The much loved, and very clever, Walt Disney did not have an easy start before he became one of the most famous men in the world, with his name mentioned in almost every house in the world.

We all love Disney’s films and characters, from Mickey Mouse and Snow White to Bambi and the Lion King, but before he became a successful animator, voice actor, and film producer, winning twenty-two Oscars, Mr Disney faced many rejections.

Walt Disney was born on the 5 December 1901 in Chicago and was brought up in Missouri and later Kansas City. At the young age of five he began to show an interest in drawing and later moved on to using water colours and crayons.  He had quite a talent, particularly for cartoon drawing.
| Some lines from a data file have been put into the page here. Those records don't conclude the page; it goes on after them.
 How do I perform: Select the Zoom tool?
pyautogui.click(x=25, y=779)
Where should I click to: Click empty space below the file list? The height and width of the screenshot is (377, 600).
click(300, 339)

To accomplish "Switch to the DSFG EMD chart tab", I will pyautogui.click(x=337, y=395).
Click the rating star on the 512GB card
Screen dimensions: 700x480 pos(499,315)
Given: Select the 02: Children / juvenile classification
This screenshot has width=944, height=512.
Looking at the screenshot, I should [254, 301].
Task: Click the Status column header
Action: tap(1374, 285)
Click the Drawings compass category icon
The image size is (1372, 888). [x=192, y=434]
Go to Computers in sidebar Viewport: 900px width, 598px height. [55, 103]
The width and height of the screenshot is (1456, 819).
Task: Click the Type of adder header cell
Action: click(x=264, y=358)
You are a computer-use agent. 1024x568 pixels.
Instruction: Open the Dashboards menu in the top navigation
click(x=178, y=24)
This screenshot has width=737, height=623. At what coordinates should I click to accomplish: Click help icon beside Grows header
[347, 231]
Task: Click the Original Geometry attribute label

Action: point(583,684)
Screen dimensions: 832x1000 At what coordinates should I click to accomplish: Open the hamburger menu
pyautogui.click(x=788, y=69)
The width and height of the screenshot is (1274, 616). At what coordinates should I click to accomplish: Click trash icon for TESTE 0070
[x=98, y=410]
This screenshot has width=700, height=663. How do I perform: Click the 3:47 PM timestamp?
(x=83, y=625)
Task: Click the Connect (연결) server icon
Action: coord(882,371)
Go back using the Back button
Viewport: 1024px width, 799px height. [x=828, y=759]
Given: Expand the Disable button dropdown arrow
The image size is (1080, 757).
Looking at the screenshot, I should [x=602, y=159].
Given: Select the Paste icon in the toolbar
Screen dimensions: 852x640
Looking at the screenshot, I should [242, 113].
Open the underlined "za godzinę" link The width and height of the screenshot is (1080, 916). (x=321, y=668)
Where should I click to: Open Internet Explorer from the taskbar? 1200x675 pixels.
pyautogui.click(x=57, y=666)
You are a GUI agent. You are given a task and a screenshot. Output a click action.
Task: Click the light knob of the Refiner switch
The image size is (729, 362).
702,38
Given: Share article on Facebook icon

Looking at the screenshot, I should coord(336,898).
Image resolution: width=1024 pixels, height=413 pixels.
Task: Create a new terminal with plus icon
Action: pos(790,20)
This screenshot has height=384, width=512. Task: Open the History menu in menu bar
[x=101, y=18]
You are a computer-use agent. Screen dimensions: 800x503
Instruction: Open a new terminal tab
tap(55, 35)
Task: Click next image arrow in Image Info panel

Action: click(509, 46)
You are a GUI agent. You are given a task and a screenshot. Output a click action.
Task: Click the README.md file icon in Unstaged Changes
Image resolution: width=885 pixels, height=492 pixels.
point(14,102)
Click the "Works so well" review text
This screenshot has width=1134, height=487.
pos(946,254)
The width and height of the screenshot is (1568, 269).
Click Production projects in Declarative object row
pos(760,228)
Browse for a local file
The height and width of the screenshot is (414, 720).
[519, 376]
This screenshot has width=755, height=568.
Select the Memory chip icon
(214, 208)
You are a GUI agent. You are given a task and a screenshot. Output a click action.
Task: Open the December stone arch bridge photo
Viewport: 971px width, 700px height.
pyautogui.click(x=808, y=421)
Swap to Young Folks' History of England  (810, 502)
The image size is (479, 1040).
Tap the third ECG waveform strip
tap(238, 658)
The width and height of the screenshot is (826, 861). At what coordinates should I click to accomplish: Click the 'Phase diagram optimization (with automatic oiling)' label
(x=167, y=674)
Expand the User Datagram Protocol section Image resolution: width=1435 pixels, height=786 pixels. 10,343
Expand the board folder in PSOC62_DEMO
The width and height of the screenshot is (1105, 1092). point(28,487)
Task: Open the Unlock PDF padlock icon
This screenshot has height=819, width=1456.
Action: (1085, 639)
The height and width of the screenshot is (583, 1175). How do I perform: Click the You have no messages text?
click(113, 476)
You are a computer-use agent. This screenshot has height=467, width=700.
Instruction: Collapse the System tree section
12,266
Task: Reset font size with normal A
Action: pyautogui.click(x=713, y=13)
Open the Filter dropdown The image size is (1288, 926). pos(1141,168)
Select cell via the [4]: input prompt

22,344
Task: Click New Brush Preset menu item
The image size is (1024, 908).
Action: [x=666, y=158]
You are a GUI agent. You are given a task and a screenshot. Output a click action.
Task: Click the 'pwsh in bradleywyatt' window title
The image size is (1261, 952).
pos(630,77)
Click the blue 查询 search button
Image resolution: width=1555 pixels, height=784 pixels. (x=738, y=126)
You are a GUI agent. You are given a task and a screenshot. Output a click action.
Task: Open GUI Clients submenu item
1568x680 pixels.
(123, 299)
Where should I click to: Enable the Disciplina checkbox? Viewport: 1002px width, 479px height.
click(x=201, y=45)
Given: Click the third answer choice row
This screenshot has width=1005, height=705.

In 1919, Disney had one of his first jobs working at the Kansas City Star newspaper but he was soon fired as he was told by the editor that he wasn’t creative enough and ‘lacked imagination and had no good ideas!

He then started up his company Laugh-O-Grams, an animation studio which unfortunately resulted in bankruptcy.

Poor Walt Disney – not a great start!

However, things started to improve in 1923 when he and his brother Roy moved to Hollywood and decided to set up a company drawing cartoons, known as Disney Productions.  He began to create his characters – Mickey Mouse (who was originally named Mortimer Mouse), Snow White, and Pinocchio.

However, as much as we love these characters today, opinions were negative in Disney’s creations.  Apparently, when Walt Disney attempted to persuade MGM studios to distribute Mickey Mouse, he was advised that a giant mouse on the screen would terrify women and children and wouldn’t work.

It has been reported that The Three Little Pigs was also rejected as it only had four characters and it was considered that there should be as many characters as possible in a cartoon.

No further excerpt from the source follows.